The valley spirit never dies:
so says Lao Tzu.
The purpose of the valley is to express
a monument of survival.

As you walk the boulevards of Tijuana it is not unheard of
to see prostitutes in doorframes.
You can find this image in public films as well—
some women avert their gaze

as the camera passes—
the river shapes the valley with the energy of shame.
This will be my first poem like a sex-worker—

not at work in bed, but on the street—
and the camera must cut like a channel of water,
as moral as a cat.

 

2.
My first reading in a Tijuana newspaper is about
an abducted child—

his mother is an addict who must have fled with him to the capital,
his father says hopefully.

And the second is an article about a presentation
at the university
of the work of a poet on the hundredth anniversary of his birth.

The dark enigma of which Lao Tzu speaks—

we said in the liturgy of my youth, too:
let us proclaim the mystery of faith.

An unbearable mystery:
in every imaginable film he would be found.

What have we made of the unbearable—
God’s will, monarchs, genres of the night.

 

3.
Sadness, post-coital melancholia—
the experience
of the hollows of eros;

I don’t think you can imagine your way to them,
nor can I,
in such a way, know the fear and contempt that are the trials
of the prostitute this afternoon in Tijuana,

and to try is a test of the health of my sense of humanity
in a strange game—
looking for a moment across the fence—my culture calls literature.

Scripture may have something to temper the act of risk
at play in empathy.

Buddha says to desire is to suffer;
Taoism says to find out li, the sandy erotic pattern in the grain.

 

4.
Taoism is without the idea of fallen sexuality
and carnal sin.
It has its versions of the Kama Sutra and recommendations
for sexual yoga,

and for a child of Catholicism in a Puritanical culture
it gives room for hope
that the body could be loved as the body is.

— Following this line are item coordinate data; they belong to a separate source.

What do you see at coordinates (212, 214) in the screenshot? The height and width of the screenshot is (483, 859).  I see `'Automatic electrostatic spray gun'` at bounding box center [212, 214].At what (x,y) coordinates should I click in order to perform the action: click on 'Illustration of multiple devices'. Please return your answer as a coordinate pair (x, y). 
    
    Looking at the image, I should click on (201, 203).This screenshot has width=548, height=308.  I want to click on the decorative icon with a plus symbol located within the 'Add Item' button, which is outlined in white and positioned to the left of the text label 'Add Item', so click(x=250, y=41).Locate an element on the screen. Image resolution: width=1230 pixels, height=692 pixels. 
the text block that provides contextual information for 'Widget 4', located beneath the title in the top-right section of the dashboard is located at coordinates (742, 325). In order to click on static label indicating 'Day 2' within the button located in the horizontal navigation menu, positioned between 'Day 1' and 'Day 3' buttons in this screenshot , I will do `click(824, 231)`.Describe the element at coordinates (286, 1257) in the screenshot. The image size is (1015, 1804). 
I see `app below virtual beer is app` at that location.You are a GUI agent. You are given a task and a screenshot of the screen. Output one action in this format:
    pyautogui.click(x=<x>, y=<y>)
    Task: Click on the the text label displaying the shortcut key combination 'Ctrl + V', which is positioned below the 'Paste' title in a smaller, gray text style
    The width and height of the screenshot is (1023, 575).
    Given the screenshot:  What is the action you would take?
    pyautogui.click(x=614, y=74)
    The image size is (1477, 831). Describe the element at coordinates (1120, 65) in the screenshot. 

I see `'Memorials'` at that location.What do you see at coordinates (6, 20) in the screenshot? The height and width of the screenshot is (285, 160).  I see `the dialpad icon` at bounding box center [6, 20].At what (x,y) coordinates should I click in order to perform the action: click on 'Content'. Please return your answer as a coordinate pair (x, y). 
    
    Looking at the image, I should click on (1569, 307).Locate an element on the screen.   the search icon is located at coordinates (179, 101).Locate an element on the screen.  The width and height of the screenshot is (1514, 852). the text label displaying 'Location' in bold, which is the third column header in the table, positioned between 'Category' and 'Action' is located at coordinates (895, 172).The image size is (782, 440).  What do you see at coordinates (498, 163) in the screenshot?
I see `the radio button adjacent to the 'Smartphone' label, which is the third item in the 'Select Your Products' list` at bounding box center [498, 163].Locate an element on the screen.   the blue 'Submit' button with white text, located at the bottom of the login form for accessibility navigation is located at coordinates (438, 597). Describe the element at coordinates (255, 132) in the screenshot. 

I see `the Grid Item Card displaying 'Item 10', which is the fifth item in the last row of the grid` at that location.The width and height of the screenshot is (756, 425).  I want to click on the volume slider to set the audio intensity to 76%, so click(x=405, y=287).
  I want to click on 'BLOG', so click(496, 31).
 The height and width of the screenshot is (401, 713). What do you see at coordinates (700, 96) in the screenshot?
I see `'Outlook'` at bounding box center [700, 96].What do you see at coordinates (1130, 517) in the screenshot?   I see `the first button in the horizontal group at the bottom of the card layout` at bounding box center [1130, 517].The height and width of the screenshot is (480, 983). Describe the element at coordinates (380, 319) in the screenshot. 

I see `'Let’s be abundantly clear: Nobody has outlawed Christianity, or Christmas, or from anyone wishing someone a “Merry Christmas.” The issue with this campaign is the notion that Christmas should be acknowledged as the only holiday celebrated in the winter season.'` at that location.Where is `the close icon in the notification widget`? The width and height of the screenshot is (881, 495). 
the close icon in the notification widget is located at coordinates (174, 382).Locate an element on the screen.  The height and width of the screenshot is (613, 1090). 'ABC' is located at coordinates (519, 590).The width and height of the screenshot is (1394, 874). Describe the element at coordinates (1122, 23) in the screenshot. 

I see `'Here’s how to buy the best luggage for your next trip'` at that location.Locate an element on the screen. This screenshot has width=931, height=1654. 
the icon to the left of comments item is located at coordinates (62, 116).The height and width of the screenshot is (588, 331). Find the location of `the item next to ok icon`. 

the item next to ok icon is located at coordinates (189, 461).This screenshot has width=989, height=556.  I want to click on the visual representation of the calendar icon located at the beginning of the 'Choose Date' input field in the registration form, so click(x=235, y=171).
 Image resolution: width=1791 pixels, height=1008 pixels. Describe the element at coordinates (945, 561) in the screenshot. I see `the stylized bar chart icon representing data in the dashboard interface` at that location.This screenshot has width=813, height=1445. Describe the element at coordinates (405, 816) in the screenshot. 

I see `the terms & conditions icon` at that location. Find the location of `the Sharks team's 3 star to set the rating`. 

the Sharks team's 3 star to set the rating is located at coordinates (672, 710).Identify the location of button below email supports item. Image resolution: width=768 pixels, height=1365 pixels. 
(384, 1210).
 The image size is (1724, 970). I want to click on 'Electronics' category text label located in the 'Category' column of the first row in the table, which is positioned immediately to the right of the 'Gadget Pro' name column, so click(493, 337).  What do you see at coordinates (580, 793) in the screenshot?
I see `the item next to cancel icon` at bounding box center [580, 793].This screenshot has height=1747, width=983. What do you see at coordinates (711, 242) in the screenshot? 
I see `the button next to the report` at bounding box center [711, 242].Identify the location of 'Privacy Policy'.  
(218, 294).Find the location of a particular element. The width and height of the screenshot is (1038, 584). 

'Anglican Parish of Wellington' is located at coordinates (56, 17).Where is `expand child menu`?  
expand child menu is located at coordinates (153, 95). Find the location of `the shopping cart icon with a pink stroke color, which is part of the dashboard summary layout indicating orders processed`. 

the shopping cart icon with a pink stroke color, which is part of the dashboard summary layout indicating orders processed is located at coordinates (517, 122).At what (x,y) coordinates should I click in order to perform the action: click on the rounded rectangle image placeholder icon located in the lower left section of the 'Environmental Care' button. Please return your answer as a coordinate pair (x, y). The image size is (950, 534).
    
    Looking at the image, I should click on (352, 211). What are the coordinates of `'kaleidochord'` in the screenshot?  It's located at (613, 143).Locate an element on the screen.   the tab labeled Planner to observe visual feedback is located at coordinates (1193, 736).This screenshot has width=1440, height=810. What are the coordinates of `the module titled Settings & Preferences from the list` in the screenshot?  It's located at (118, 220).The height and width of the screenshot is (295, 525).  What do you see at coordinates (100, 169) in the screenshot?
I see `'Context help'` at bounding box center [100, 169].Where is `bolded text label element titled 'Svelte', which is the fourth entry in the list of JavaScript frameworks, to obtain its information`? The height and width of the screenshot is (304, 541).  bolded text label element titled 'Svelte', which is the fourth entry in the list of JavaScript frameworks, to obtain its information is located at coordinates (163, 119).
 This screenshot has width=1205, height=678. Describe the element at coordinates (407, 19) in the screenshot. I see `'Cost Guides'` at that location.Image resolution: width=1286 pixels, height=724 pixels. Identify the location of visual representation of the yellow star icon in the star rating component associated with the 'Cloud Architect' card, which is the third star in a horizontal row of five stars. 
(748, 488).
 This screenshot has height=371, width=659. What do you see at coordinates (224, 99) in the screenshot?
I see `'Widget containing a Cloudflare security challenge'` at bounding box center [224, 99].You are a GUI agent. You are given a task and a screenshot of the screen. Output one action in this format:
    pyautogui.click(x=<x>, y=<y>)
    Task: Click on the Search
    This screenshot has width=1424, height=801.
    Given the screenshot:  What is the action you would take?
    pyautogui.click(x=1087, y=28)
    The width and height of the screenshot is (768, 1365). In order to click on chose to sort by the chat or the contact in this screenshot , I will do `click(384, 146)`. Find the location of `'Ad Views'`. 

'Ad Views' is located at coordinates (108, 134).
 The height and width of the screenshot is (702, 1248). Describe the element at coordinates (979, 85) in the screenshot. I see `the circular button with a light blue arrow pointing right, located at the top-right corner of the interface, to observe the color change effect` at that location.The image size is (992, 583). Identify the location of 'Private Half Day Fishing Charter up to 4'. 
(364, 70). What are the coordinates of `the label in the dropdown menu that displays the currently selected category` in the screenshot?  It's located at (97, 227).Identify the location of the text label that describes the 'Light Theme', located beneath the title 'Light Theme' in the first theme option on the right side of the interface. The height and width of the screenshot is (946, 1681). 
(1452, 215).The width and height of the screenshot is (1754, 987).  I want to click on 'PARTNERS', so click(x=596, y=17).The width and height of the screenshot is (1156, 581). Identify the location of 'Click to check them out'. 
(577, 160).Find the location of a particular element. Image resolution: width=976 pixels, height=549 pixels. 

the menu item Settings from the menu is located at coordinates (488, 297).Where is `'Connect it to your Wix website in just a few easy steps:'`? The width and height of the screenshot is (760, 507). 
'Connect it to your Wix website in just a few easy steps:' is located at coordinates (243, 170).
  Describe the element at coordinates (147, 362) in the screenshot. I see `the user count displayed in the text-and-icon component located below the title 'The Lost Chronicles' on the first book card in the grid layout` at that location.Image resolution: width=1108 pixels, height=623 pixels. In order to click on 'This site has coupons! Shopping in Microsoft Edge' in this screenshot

And yet the focus of those texts seems often to be
on stealing or retaining
one’s qi, the vital energy and life force that produces longevity,

than which there is no higher good in Taoism.
So there is too a coercive element
to Taoist teachings on sex—
only corrupt silence on the subject of pure pleasure there too.

 

5.
The discourse of pleasure reminds me of college
where everyone the age I am now
seemed to be despondent about Reagan and to be getting a divorce,

sleeping with students, too.
The aspiration to pleasure brought the peaceful defeat of the good,
hardly anything more.

And that dark place reminds me of
returning as a ten-year-old
from a family trip to a cabin at Lake Michigan
to find that a group of teenagers had broken into our home

and stolen my thousands of pennies from my room—
I remember the police, their forensic white dust
on revealed fingerprints,
some of them the transgressors’ and some of them mine.

divider

 


Brian Glaser had published two books of poems, The Sacred Heart and All the Hills. His poems have appeared in Ploughshares, North American Review, Literary Imagination and many other journals. He has also published more than twenty essays on poetry and poetics and is professor of English at Chapman University in Orange, California.